Our perception of age means that we can often miss the boat. Younger demographics, the 45+, are one of the most engaged groups in legacy giving – and it makes sense. They feel like the realization of the gift is a long way off. Cementing our relationship early means that we will likely remain in the will – but guess what key factor determines the likelihood of this? Donor experience. How we treat people really matters in the long run if we want to remain relevant and inspiring.
And after all that time and effort you’ve spent creating your deeply inspiring legacy proposition and creative approach that places you firmly outside of ‘legacy cookie-cutter land,’ you’re going to want as many people as possible to see it. Be confident! No one will be offended by inspiring communications. Make legacy giving accessible to your entire known audience of donors as a starting point for your engagement strategy!
Creating the legacy experience for everyone
All of this means that we need to think differently about our long-term donor journey strategies because we are keeping people on our files longer before realizing a gift. Making the experience (a combination of your content, communications and solicitation strategies) even more important.
The perception that legacy donors should be left alone and not asked in their lifetime is long gone, and it’s especially important when we think of those younger legacy pledgers and hand-raisers. Having a younger file will mean a longer period until that legacy gift matures, but with the right experience, these donors will increase their lifetime giving and value over time.
In the programs we build, we help organizations create inspiring journeys for hand-raisers and confirmed expectancies – but also for prospects both known and unknown across every revenue area and in all key communications. There are many exciting segment groups emerging that are changing the outcomes of our integrated marketing for legacy giving – but just the fact we are creating strategy and experiences for more than just confirmed pledge donors is having a big impact on programs – and it’s allowing us to change the way we look at donor journey development from a cross engagement perspective.

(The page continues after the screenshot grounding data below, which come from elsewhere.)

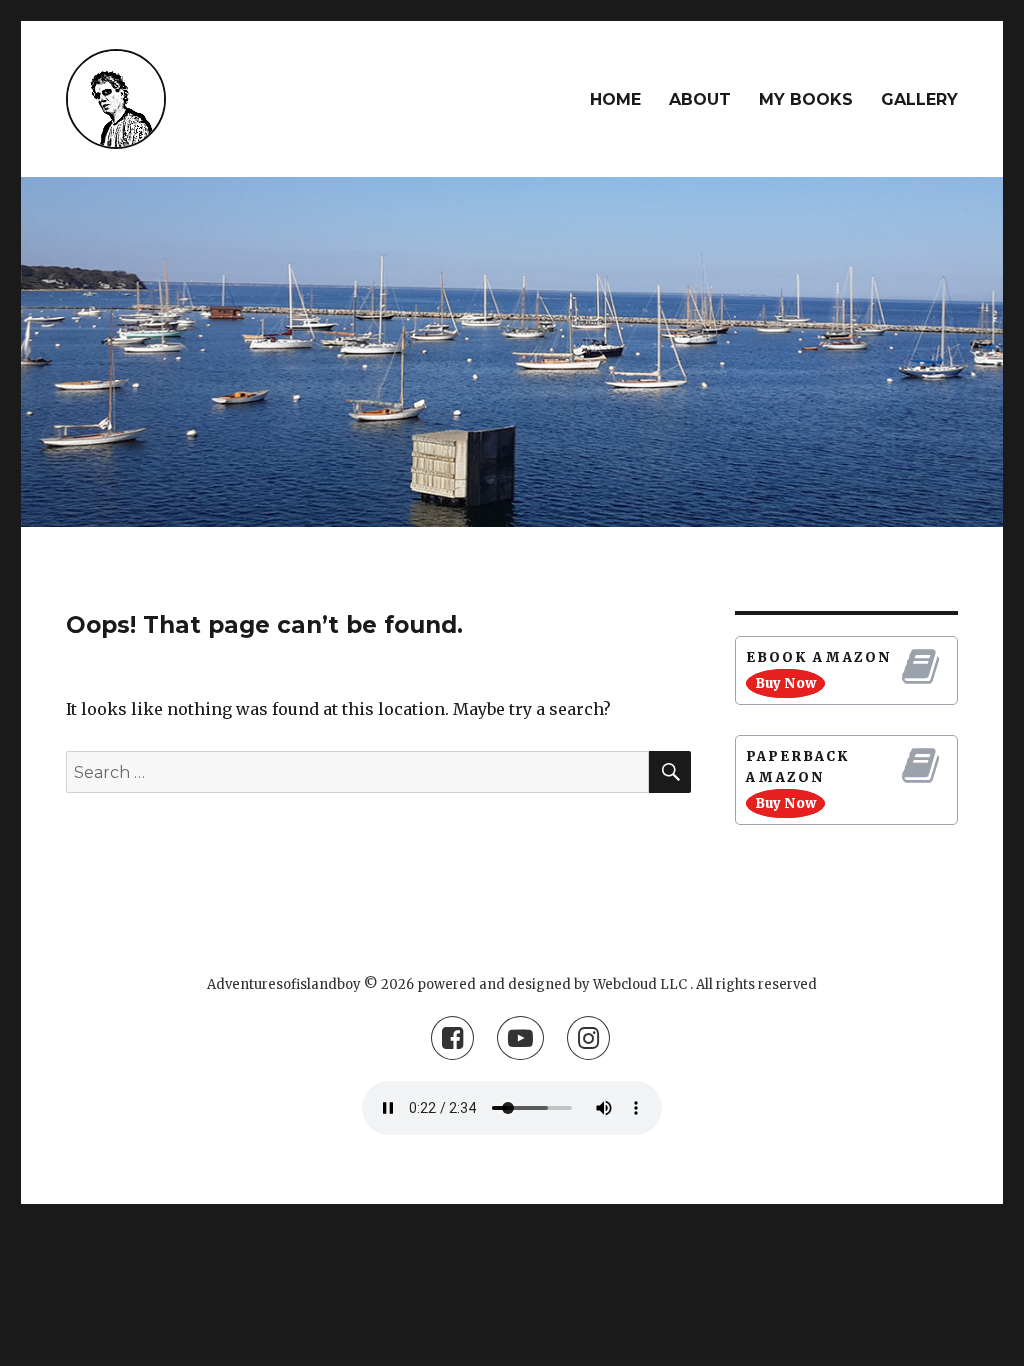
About (700, 99)
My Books (806, 99)
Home (615, 99)
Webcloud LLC (640, 984)
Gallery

Have I convinced you to look at things differently?
The wonderful thing about legacy engagement is that it truly is in a league of its own – it holds the power to increase giving and support from donors both now and in the future – and it has a special role to play between your organization’s brand and its DRM program when it comes to marketing. Legacy done right, with real investment and focus on understanding insights, building a proposition and investing in integrated fundraising, will improve donor experience across all of your programs, short and long-term.